The famous Yorkshire firm then began by printing silk maps for supply to air crews, British and later American.
Silk maps had the added advantage that they didn’t make noise as they were being held or stored, especially important for escaping prisoners. A game-based escape plan was cunningly hatched between the Government and Waddingtons.
During the war, Germany allowed humanitarian groups like the Red Cross to distribute care packages to prisoners of war and one of the categories that could be included was ‘games and pastimes’.
The British military took advantage of this. While MI9 never used Red Cross parcels for escape and evasion items, they did create fake charities such as Licensed Victuallers’ Sports Association, the Prisoners’ Leisure Hour Fund, Licensed Victuallers’ Prisoners Relief Fund.
Through these fake charities, they sent packages to their POWs featuring clandestine escape kits masquerading as Monopoly games with compasses and files disguised as playing pieces, French, German and Italian bank notes hidden below the Monopoly money and maps concealed within the board itself.
Before departing on missions, RAF air crews were told that, if they were captured, they should look for the Monopoly games in the care packages sent to them and the escape kit hidden within them.
The ‘special edition’ Monopoly used a code to indicate which map was concealed inside a board: a full stop after Marylebone Station meant a map of Italy; a full stop after Mayfair meant a map of Norway, Sweden and Germany, and one after Free Parking meant a map of Northern France, Germany and its frontiers.

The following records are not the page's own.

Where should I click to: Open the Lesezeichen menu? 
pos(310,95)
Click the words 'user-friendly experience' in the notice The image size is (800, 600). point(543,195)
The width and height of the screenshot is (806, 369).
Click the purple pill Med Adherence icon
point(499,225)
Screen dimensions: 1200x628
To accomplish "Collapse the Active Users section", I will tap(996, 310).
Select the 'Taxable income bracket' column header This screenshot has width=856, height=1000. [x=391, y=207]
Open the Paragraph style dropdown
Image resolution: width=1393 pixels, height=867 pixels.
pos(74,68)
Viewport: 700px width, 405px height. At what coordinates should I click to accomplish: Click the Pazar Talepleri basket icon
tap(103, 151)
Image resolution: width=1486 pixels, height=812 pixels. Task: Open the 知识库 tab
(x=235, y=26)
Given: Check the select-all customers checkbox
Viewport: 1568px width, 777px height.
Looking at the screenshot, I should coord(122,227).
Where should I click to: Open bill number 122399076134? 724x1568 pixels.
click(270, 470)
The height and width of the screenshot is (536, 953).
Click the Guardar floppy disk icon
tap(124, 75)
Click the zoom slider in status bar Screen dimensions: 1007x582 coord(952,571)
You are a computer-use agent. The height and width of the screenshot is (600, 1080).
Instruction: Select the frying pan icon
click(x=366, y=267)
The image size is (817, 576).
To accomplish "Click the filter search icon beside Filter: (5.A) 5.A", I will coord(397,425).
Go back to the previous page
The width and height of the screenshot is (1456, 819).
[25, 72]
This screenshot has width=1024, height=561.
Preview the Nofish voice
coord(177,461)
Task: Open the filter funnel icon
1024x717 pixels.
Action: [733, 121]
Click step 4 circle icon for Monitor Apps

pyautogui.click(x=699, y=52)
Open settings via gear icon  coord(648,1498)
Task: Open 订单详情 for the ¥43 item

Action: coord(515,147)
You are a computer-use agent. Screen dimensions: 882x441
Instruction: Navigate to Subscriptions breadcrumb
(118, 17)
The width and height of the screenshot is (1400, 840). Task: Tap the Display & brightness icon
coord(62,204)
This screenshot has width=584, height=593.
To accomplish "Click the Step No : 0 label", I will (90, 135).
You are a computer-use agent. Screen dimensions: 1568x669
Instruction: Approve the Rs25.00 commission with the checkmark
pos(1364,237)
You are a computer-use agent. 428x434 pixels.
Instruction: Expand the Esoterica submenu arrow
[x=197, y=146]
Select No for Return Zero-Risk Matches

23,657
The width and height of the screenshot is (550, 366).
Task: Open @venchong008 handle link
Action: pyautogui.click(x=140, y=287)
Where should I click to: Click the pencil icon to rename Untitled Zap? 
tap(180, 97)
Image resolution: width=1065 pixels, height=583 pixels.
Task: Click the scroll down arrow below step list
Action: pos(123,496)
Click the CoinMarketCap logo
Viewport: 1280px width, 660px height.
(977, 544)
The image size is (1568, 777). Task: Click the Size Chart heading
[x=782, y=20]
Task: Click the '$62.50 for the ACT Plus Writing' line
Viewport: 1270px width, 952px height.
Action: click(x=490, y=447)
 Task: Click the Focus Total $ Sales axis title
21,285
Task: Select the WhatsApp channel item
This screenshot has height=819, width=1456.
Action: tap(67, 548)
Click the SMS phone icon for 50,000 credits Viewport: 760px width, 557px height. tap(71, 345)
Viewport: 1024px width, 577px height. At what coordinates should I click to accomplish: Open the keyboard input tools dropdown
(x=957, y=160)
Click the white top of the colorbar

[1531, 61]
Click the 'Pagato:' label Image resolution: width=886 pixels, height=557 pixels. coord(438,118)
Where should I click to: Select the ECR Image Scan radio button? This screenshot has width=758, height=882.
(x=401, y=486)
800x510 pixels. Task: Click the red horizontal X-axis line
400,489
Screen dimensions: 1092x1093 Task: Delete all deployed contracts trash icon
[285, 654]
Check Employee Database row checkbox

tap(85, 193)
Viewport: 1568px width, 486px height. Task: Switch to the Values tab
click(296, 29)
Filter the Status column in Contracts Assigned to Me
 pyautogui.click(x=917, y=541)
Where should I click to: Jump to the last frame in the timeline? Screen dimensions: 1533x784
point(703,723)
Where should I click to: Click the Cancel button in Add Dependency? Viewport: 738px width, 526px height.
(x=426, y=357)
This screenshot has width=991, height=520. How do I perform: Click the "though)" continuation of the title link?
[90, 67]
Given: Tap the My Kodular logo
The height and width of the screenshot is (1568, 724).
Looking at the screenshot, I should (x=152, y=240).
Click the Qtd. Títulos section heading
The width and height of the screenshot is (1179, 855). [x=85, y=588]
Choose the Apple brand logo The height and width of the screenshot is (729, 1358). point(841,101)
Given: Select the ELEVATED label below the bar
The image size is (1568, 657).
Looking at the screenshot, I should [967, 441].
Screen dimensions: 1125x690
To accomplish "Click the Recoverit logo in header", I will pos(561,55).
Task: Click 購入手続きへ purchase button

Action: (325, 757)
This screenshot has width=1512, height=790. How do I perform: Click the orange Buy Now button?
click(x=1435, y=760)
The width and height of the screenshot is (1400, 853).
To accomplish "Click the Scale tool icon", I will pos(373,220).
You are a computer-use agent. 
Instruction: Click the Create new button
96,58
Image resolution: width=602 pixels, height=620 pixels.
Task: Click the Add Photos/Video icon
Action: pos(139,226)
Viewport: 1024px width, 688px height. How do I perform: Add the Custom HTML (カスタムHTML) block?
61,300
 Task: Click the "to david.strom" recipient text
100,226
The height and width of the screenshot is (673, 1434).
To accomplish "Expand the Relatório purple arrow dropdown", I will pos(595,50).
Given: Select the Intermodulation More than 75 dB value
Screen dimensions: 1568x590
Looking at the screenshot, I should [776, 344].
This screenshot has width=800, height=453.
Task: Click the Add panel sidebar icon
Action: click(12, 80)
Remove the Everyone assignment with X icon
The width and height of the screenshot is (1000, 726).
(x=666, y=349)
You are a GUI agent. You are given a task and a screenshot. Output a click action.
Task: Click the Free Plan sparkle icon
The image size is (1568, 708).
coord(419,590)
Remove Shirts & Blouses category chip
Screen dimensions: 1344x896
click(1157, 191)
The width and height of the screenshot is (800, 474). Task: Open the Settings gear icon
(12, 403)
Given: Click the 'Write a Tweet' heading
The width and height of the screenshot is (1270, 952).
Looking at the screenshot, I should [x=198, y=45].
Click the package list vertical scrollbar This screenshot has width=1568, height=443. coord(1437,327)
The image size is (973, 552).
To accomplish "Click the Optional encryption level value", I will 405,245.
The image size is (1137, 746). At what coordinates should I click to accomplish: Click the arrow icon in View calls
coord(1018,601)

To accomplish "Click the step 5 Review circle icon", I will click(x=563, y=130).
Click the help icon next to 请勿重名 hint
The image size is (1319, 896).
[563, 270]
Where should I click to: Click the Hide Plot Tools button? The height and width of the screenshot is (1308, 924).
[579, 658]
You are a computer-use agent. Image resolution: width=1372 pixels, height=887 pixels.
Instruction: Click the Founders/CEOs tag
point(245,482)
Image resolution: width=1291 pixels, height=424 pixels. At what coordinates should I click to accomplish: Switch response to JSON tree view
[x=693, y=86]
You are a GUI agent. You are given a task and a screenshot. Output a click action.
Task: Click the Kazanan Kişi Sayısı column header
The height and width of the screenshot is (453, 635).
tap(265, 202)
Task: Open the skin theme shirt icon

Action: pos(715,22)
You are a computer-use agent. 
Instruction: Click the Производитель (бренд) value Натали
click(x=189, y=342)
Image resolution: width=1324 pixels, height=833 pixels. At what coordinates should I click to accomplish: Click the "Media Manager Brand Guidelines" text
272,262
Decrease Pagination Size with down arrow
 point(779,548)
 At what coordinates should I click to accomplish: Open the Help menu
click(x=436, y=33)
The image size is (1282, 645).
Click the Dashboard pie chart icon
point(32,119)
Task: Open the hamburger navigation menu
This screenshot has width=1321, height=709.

Once PoWs retrieved the escape kit from within, they were instructed to destroy the games in order to keep the Monopoly secret from the enemy. And the secret, though unfortunate for those of us who would love to see a “special edition” Monopoly game, worked. British historians estimate that Waddingtons Monopoly boards helped thousands of captured servicemen escape from their prison camps.
Quite literally passing go and getting out of jail free!